The Justices heard oral arguments on the constitutionality of a school voucher program in Cleveland in which tax dollars pay for tuition at private schools. Roughly 4,300 Cleveland students currently receive vouchers, and 99.4 percent of them attend religious schools. The case's significance goes beyond vouchers to whether public education will be replaced by a marketplace system in which the role of the public is limited to making an individual "choice" to attend a particular school. The case also holds enormous potential to further George W. Bush's "faith based" initiatives promoting religious groups in the redefinition and privatization of the public sector.
The legal heart of the Cleveland case is whether the voucher program violates the establishment clause of the First Amendment, which prohibits government endorsement of religion. The Justices are sharply divided, and many observers expect the Court to issue a narrow ruling on the specifics of the Cleveland case. But even a narrow holding would have broad ramifications.
Vouchers have been a bedrock of the conservative agenda to privatize education and provide public dollars for private religious education. The ability to move that agenda forward, however, has been hampered by the legal cloud over vouchers. To gain support, voucher supporters have fostered the image that vouchers are merely a way to provide options to low-income minority parents whose children are trapped in failing urban schools. But if the Court accepts the pro-voucher argument that there is no government endorsement of religion because the voucher goes to parents, that reasoning can extend to all parents regardless of income. It can also extend to social services other than education.

AIM →
In the text on the Cleveland voucher case, copy the part between "Vouchers have been" and "other than education.", inclusive, substituting "cornerstone" for "bedrock".

GIVEN RECORDS →

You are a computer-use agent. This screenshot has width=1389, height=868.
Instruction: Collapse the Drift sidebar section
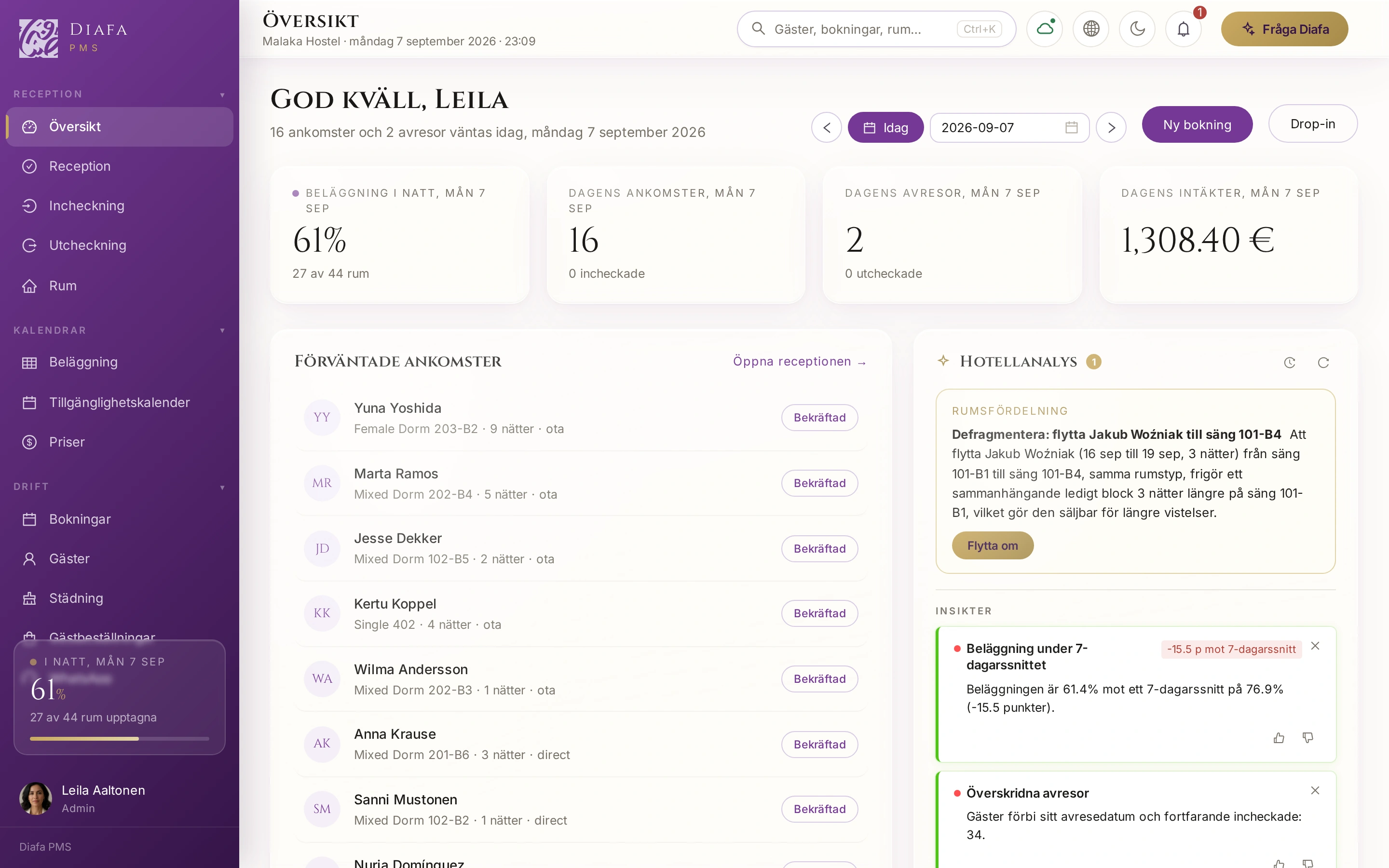tap(222, 488)
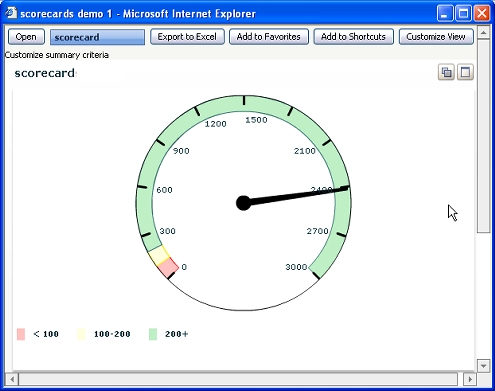
Task: Click the Open button
Action: click(x=26, y=37)
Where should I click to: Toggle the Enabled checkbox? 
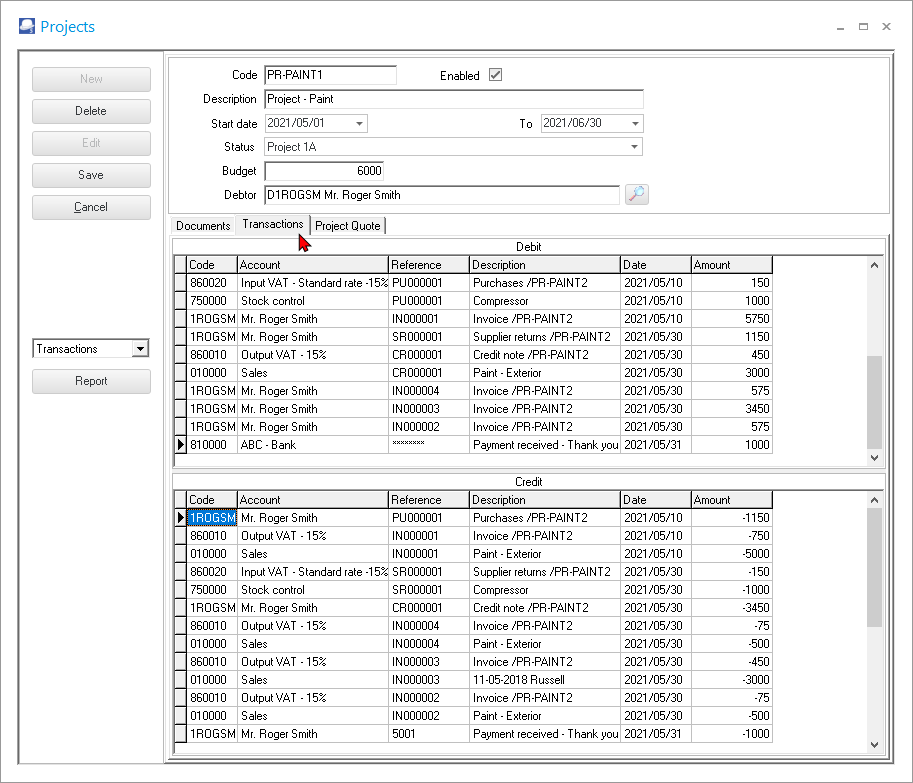[x=495, y=75]
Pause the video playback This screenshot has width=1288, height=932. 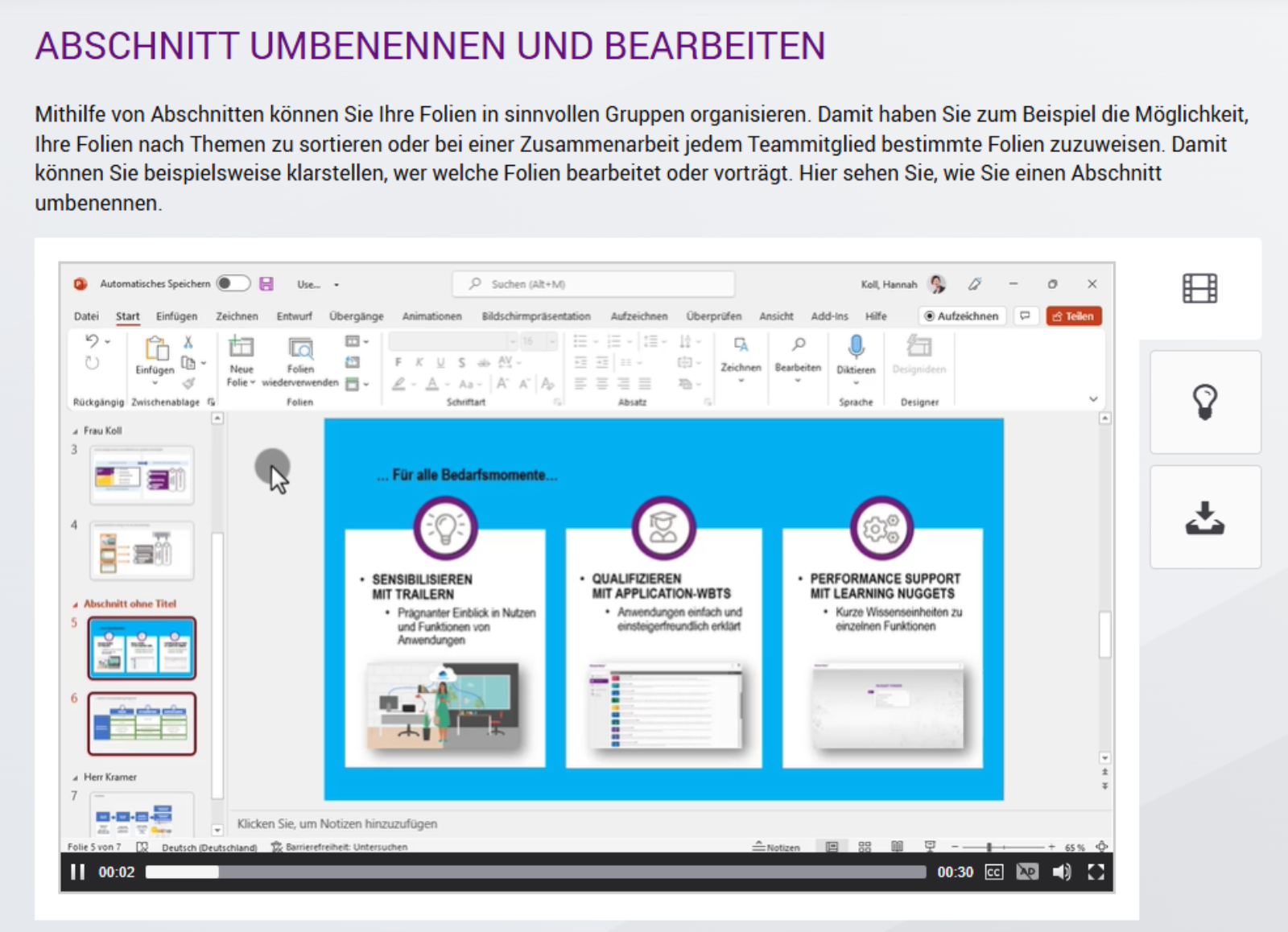coord(77,872)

EXERCISE RESULT →
Vouchers have been a cornerstone of the conservative agenda to privatize education and provide public dollars for private religious education. The ability to move that agenda forward, however, has been hampered by the legal cloud over vouchers. To gain support, voucher supporters have fostered the image that vouchers are merely a way to provide options to low-income minority parents whose children are trapped in failing urban schools. But if the Court accepts the pro-voucher argument that there is no government endorsement of religion because the voucher goes to parents, that reasoning can extend to all parents regardless of income. It can also extend to social services other than education.